Ты ангел, спрашиваю? Да, улыбается. Лицо белющее, а губы – красные. Да какой же ты ангел, говорю, когда ты клоун хренов. Сказал так, а сам попятился. Он за мной. Я, говорит, ангел, но не тот, про которого ты думаешь. Не хранитель. Ангел смерти. Вы, говорит, люди, напрасно надеетесь, что каждому свой ангел-хранитель положен. Где же на всех набраться?
Дословно нашего разговора я не помню, но смысл был похожий. И такая тоска на меня вдруг навалилась, такое отчаяние. Как же так? Выходит, у меня никого нет? Ни тебя, ни ангела-хранителя? Но я не хочу один! Мне одному невмоготу!

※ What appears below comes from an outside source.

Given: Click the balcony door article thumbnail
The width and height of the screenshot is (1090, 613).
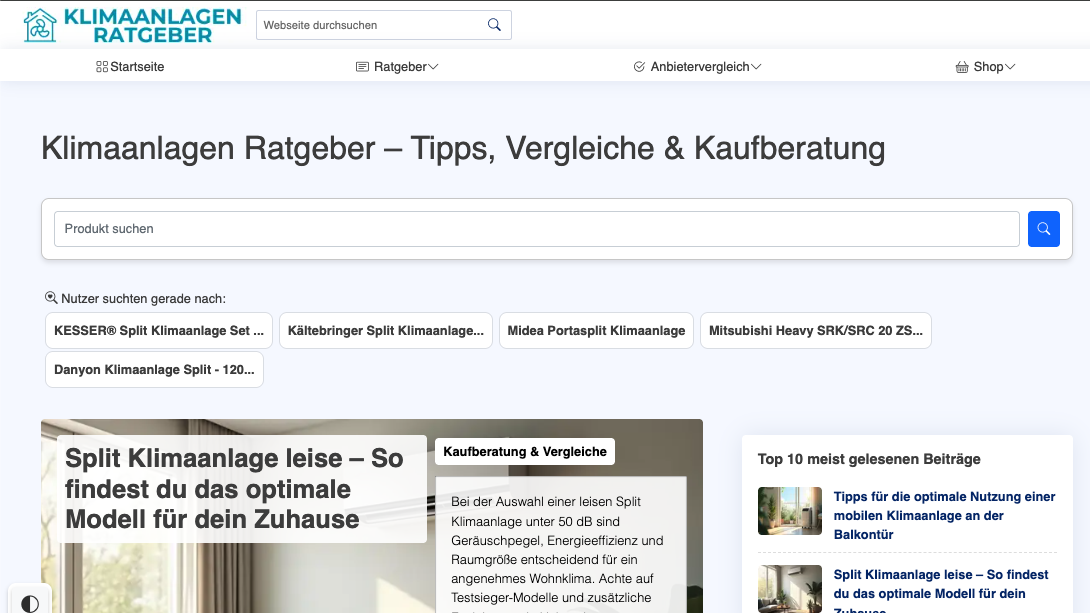Looking at the screenshot, I should 789,511.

Тут этот белый сжалился надо мной и объяснил, что к чему. Все очень просто. Нужно самому стать кому-нибудь ангелом-хранителем, а он пусть будет ангелом-хранителем тебе. Вот и все. Тогда все заживут счастливо. Шесть миллиардов людей, и у каждого свой ангел. Это же настоящее счастье, такое простое и доступное. Я летать был готов оттого, что мне открылось. А потом рухнул на землю и проснулся. Обидно, Томчик. Даже во сне нас наё… дурачат все, кому не лень.

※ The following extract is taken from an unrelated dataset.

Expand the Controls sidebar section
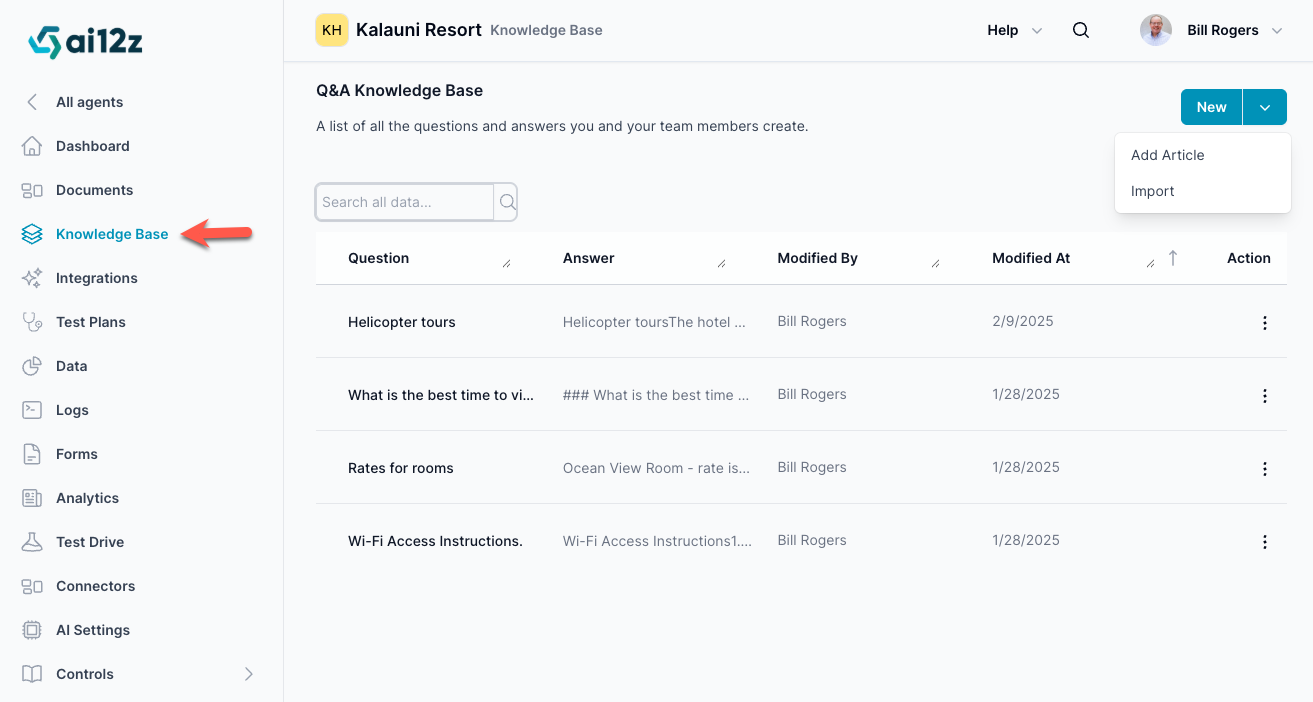The image size is (1313, 702). tap(249, 674)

– Не поняла, кто кого дурачит?
Повернувшись на голос, Бондарь непонимающе уставился на лежащую рядом женщину. Она показалась ему очередным наваждением. Химерой. Бледным вампиром с запавшими глазами и воспаленными губами.
Ну да, разумеется. Разве эта сука позволит о себе забыть? Марго. Маргарита Марковна Морталюк. Леди Мортале. Чума двадцать первого века.
– Кто кого дурачит? – капризно повторила она, выползая из кокона одеяла.
Бондарь перевел взгляд на потолок. Тело у Морталюк сохранилось отлично, лицо ей постоянно подправляли, а вот шея и руки подкачали. Лучше не видеть. Впрочем, телом и лицом Маргариты Марковны Бондарь тоже был сыт по горло.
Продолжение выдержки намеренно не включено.